*DATA PROVIDED*:
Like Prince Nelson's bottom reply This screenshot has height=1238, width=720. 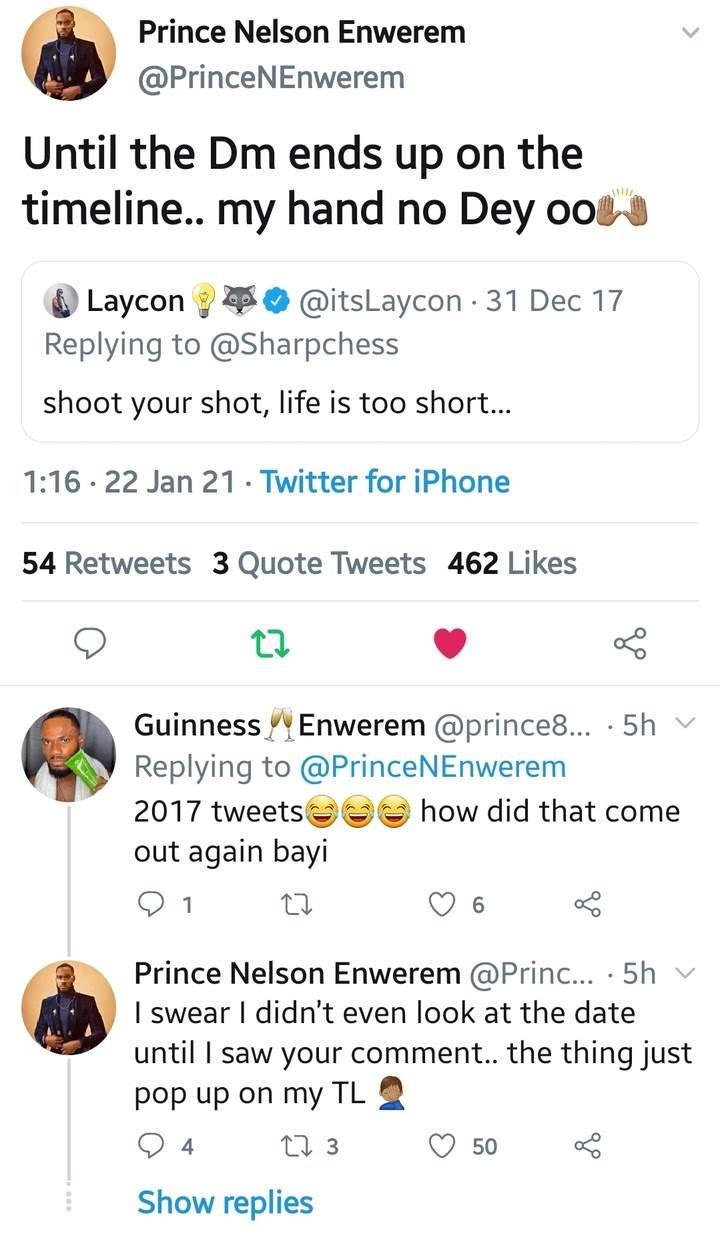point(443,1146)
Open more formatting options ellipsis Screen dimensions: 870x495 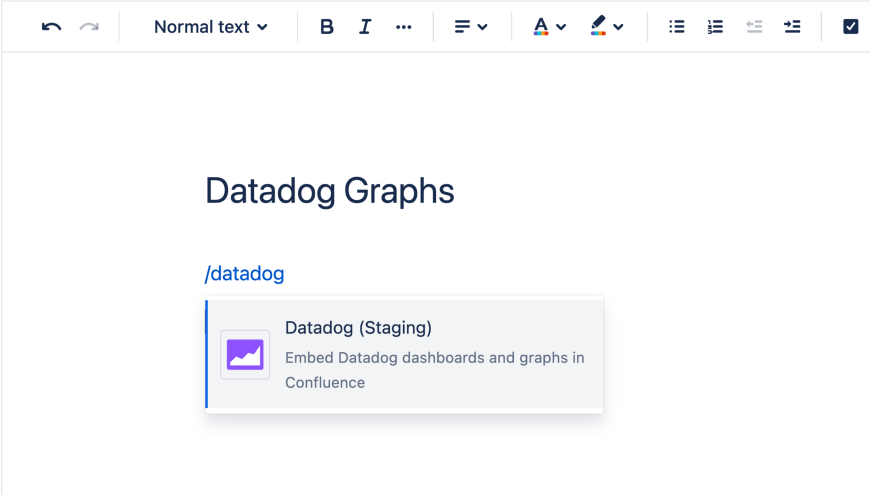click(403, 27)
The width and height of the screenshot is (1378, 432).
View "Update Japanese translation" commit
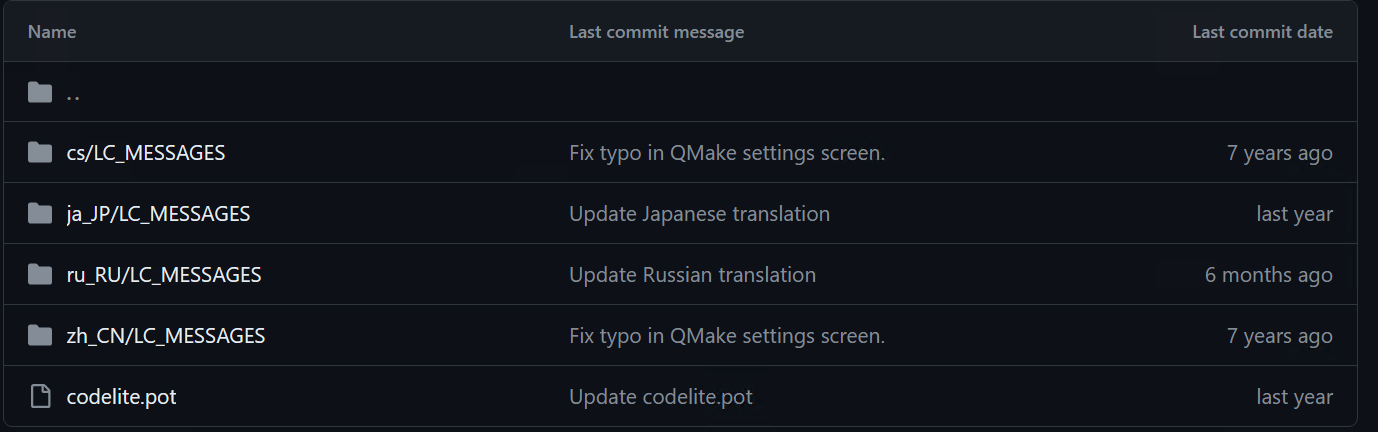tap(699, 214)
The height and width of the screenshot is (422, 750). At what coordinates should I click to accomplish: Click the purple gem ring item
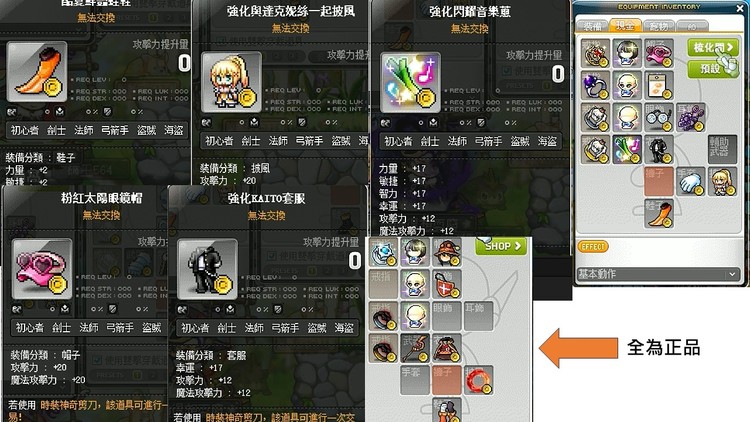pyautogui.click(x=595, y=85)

*PROBLEM*: Please reproduce nothing but the lines from the one containing "The width and" through the closing line of the listing, retyped word for word, pictures excluded.

*PROBLEM SOLUTION*:
The width and height of the screenshot is (1378, 432).
View "Update Japanese translation" commit
tap(699, 214)
The height and width of the screenshot is (422, 750). At what coordinates should I click to accomplish: Click the purple gem ring item
pyautogui.click(x=595, y=85)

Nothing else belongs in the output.